Der Angriff blieb jedoch nicht ohne Konsequenz. Breit wurden Antifaschist_innen und Aktivist_innen mobilisiert. Online-Aktivist_innen brachten die Facebook-Seite der Bürgerinitiative zu Fall und spielten der lokalen Zeitung Fotos des rechtsradikalen Gründers Kevin Rêche der Initiative "Sauvon Calais" zu auf dem er mit einem Hakenkreuz auf der Brust tätowiert zu sehen war. Am nächsten Tag schmückten die Bilder Titelseiten der Lokalblätter und die erst kürzlich gegründete Initiative musste sich auflösen.

Noch in der selben Nacht wurden als Reaktion auf die faschistischen Übergriffe vier Häuser für mehr als 48 Stunden besetzt und die Beweise amnschlissend der Polizei, Staatsanwaltschaft und den Medien zugespielt. Diese Art der Besetzung zielt darauf ab, gegen illegale Räumungen durch die Polizei juristisch vorzugehen. Seit geraumer Zeit besetzen Aktivist_innen Häuser, indem sie gemeinsam mit Anwält_innen Beweise sammeln und einen echten Namen angeben, um im Falle der Räumung einen Gerichtsprozess anzustreben. Am 12. März wird es den ersten Fall in der Geschichte der Region geben. Wird die Räumung vom Gericht als illegal anerkannt, stehen den Bewohner_innen 28.000 Euro Schadenersatz von der Staatsgewalt zu.. Wird der Prozess gewonnen -- und die Chancen stehen gut - kann die Polizei keine illegalen Räumungen mehr durchführen,, ohne mit dem Schadenersatz die Bewegung zu finanzieren.

 

 

* Sauvons Calais ist eine von Rechtsradikalen gegründete Bürger_innenintiative die sich gegen Geflüchtete und für ein Verbot der No-Border-Aktivismus einsetzte.

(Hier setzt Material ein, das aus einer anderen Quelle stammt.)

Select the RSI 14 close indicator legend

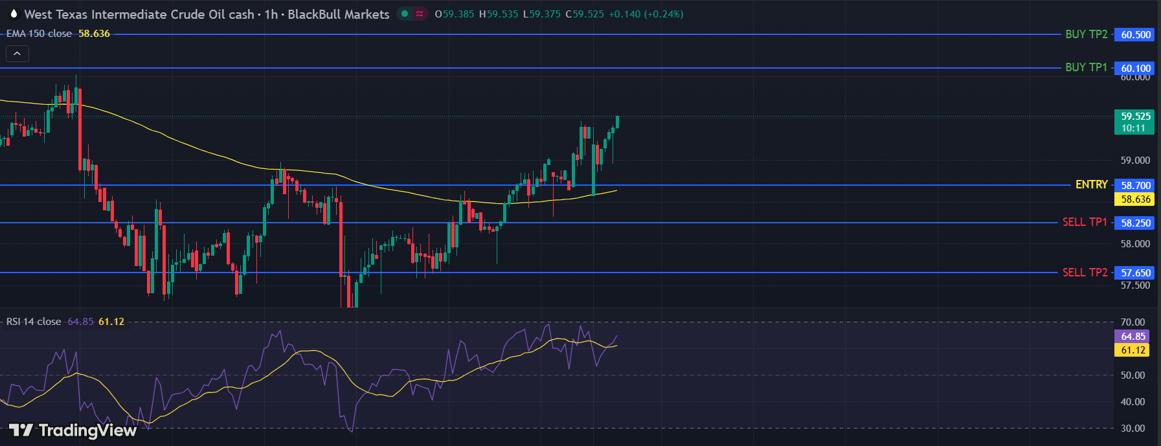coord(34,322)
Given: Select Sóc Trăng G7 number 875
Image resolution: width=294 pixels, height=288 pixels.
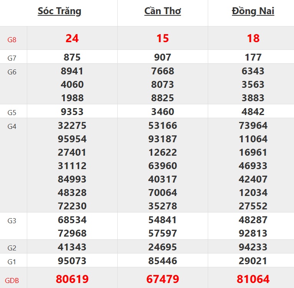Looking at the screenshot, I should point(72,58).
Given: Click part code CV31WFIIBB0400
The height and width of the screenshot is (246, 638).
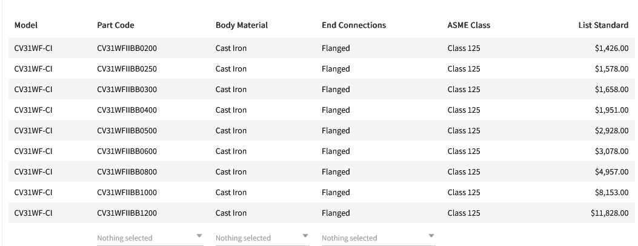Looking at the screenshot, I should point(127,110).
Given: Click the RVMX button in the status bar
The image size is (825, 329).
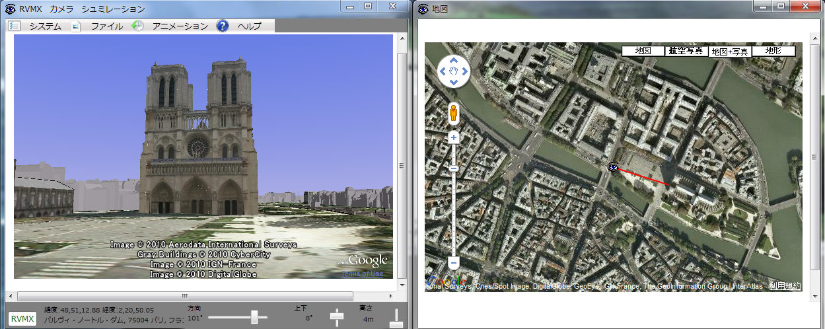Looking at the screenshot, I should tap(22, 319).
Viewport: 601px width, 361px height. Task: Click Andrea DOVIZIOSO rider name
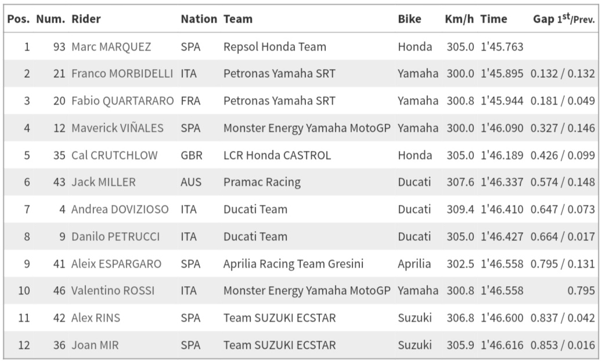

Sie hatte sich gegründet, kurz nachdem die Bürgermeisterin Natascha Bouchard eine Notrufnummer einrichtete und die Bürger_innen von Calais dazu aufrief, Besetzungen zu denunzieren. Unter dem bürgerlichen Deckmantel veröffentlichten sie Fotos und Adressen von No-Border-Aktivist_innen und propagierten rassistisches Gedankengut.